**DOCUMENT EXCERPT**.
....

Polish general of the Napoleonic era

Józef Wielhorski (1759–1817) was a Polish officer of the House of Wielhorski, bearing the Kierdeja coat of arms. In his career, he successively served the Holy Roman Empire, the Polish-Lithuanian Commonwealth, the Polish Legions, the Duchy of Warsaw and later Congress Poland.

As an officer (rotmistrz) he fought in the Polish–Russian War of 1792 and later, as a Colonel, in the Kościuszko Uprising. Tadeusz Kościuszko sent him to revolutionary France with the goal of obtaining help from the Committee of Public Safety, his requests for a French expeditionary corps were, however, futile. Under Napoleon, he would become, in 1797, a general in the Polish Legions. From 1797 to 1802, he served in the Polish Legions in Italy, where he commanded the 1st Legion.

During the defense of Mantua, Adjutant General Wielhorski was sick in his bed due to an attack of gout and was replaced by Brigadier Meyer at Defensive Fortification Migliaretto and the Island of Te. Wielhorski, on the other hand, continually praised and supported the activity of the artillery commander Jakubowski, who was in Saint George's Fort, which became necessary to evacuate because of the impossibilty to resist any longer. The losses of its garrison were considerable. The captured Wielhorski and his staff later voiced complaints of the Austrian treatment of Polish captives, which went unheard. As a protest against the French-Austrian peace, he returned to partitioned Poland.

....

**GIVEN ENTRIES**.
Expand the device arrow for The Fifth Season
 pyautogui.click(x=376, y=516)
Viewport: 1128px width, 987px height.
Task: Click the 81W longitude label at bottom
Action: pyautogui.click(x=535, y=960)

....

**TASKS AND EXERCISES**.
**1.** In the Wielhorski excerpt, which legion did Wielhorski command while serving in the Polish Legions in Italy?
**2.** For each statement, answer yes or no according to the Wielhorski excerpt, and quote the words that decide it.
(a) Wielhorski became a general in the Polish Legions in 1797.
(b) Wielhorski's requests for a French expeditionary corps succeeded.
(c) Brigadier Meyer replaced Wielhorski at Defensive Fortification Migliaretto.

**ANSWERS GIVEN**.
**1.** The 1st Legion.

**2.**
(a) Yes: "Under Napoleon, he would become, in 1797, a general in the Polish Legions."
(b) No: "his requests for a French expeditionary corps were, however, futile."
(c) Yes: "was replaced by Brigadier Meyer at Defensive Fortification Migliaretto and the Island of Te."